* [Task objective]:
Every entry must be reproduced word for word.

┄┄┄┄┄┄┄┄┄┄┄┄┄┄┄┄┄┄┄┄

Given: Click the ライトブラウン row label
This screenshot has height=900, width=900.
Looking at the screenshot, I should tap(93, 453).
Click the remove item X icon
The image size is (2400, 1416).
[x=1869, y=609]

┄┄┄┄┄┄┄┄┄┄┄┄┄┄┄┄┄┄┄┄

* [Expected output]:
Given: Click the ライトブラウン row label
This screenshot has height=900, width=900.
Looking at the screenshot, I should tap(93, 453).
Click the remove item X icon
The image size is (2400, 1416).
[x=1869, y=609]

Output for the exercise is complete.